Healthcare Payers Respond to Palliative Care Needs
Healthcare management is meeting patient needs in innovative ways and the time for full payer involvement in palliative care is finally here. Healthcare payers are responding to the challenge of how to provide end of life care in a way that makes sense to patients and providers.
What is Palliative care and why is it an important component of conversations about the future in healthcare? Palliative Care can be defined as multi-disciplined healthcare for patients focusing on quality of life issues with or without accompanying curative care. Hospice is an example of end of life Palliative Care but is not limited to that function. Palliative Care can be described as a chain of activity and people, each link containing unique functionality.

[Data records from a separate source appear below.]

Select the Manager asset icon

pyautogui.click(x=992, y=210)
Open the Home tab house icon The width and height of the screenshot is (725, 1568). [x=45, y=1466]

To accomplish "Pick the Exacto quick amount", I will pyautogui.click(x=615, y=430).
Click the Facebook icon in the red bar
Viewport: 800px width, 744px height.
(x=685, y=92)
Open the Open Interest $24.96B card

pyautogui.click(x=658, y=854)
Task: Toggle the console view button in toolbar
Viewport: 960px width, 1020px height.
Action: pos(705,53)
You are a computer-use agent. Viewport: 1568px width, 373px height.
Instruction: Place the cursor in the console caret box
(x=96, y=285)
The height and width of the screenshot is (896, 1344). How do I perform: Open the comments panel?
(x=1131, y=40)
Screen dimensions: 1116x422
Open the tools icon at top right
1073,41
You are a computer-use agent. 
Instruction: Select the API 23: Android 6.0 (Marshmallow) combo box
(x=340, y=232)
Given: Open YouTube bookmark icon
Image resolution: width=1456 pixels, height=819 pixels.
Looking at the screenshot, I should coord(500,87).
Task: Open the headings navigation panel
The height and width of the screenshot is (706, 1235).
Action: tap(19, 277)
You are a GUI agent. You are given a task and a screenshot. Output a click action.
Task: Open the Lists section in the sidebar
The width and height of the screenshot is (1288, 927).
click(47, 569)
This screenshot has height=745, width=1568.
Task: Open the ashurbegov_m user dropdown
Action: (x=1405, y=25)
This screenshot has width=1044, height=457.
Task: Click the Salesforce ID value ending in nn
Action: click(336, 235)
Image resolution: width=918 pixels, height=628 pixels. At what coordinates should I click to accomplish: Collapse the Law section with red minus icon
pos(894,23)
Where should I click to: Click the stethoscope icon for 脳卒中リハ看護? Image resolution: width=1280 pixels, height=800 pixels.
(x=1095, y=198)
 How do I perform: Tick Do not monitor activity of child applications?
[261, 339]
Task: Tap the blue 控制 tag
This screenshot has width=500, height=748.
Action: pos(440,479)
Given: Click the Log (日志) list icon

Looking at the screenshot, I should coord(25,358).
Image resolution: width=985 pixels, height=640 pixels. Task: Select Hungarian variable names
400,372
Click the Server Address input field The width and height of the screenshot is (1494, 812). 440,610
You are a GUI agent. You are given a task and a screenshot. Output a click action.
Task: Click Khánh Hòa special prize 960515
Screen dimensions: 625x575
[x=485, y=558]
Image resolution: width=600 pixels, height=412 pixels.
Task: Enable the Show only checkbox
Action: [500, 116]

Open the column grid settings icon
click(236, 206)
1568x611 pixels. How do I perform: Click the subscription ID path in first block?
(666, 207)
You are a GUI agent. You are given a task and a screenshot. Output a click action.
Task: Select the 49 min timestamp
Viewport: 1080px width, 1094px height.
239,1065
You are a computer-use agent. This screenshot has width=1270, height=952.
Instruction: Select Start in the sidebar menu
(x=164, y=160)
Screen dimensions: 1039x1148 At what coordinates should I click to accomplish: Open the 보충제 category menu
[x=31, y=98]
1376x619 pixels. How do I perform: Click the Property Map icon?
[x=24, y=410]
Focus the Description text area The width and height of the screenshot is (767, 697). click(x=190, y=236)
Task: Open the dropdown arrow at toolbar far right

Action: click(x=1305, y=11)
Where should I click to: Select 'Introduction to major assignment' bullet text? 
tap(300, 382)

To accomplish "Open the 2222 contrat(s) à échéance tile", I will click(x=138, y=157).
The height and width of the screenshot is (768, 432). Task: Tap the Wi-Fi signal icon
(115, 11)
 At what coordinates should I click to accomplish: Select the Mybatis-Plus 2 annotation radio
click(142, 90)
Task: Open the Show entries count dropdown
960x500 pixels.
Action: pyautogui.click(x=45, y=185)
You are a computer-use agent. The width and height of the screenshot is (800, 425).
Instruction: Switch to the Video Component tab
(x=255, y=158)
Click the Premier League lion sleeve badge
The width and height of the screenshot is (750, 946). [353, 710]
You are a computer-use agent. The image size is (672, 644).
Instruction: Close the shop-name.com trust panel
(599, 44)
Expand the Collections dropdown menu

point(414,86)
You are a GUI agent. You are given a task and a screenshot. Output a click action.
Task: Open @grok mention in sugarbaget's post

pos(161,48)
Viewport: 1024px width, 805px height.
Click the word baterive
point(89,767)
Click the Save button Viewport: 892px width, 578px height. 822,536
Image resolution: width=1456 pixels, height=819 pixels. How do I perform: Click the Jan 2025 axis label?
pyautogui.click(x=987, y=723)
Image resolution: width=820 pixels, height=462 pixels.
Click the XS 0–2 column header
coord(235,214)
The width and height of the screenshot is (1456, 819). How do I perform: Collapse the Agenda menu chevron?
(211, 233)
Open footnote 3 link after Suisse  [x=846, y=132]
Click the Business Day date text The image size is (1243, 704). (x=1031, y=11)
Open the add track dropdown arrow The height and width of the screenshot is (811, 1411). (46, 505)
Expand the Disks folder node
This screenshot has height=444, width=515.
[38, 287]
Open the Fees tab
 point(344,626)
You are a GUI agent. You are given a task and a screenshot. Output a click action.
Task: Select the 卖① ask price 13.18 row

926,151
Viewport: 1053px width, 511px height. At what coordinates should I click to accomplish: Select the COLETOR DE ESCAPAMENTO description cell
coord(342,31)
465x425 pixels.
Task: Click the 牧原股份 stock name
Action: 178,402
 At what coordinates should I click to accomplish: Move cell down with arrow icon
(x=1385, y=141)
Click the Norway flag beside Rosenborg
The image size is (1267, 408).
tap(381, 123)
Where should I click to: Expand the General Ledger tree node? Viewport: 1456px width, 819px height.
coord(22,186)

The behavioral health piece in addition to the medical piece is an important link in the chain of palliative care because this is a very difficult time in the life of patients and their families. Payers are considering reimbursing for some softer services and skills like advanced care planning, care plan oversight and medical team conferences so that providers actually have an incentive to implement an interdisciplinary team and discussion. This benefits everyone.
Enhanced reimbursement for social workers to be part of this process is another link. Because they are really the great conveners of palliative care, they’re able to connect the dots between medical services and behavioral and social services.
Provider partnerships are an important link in that chain: developing a medical home model for serious illness and palliative care that will transition patients from the outpatient ambulatory setting to the home. That would make the transition seamless for the patient and provide an infrastructure for health systems to set up an outpatient palliative care program. This is getting at the need to not only reduce the rate of re-admissions for people who have palliative care needs but also eliminate the admission at all for people who really don’t need or want to be in the hospital for their serious illness.
It is clear that payers in collaboration with providers, social workers, nurses and behavioral health professionals together with patients and families must happen if real and sustainable models for palliative care are to be defined.
Providers have clearly led the way in providing care and comfort at end of life. It is good to see that payers are seeing the value of this important service.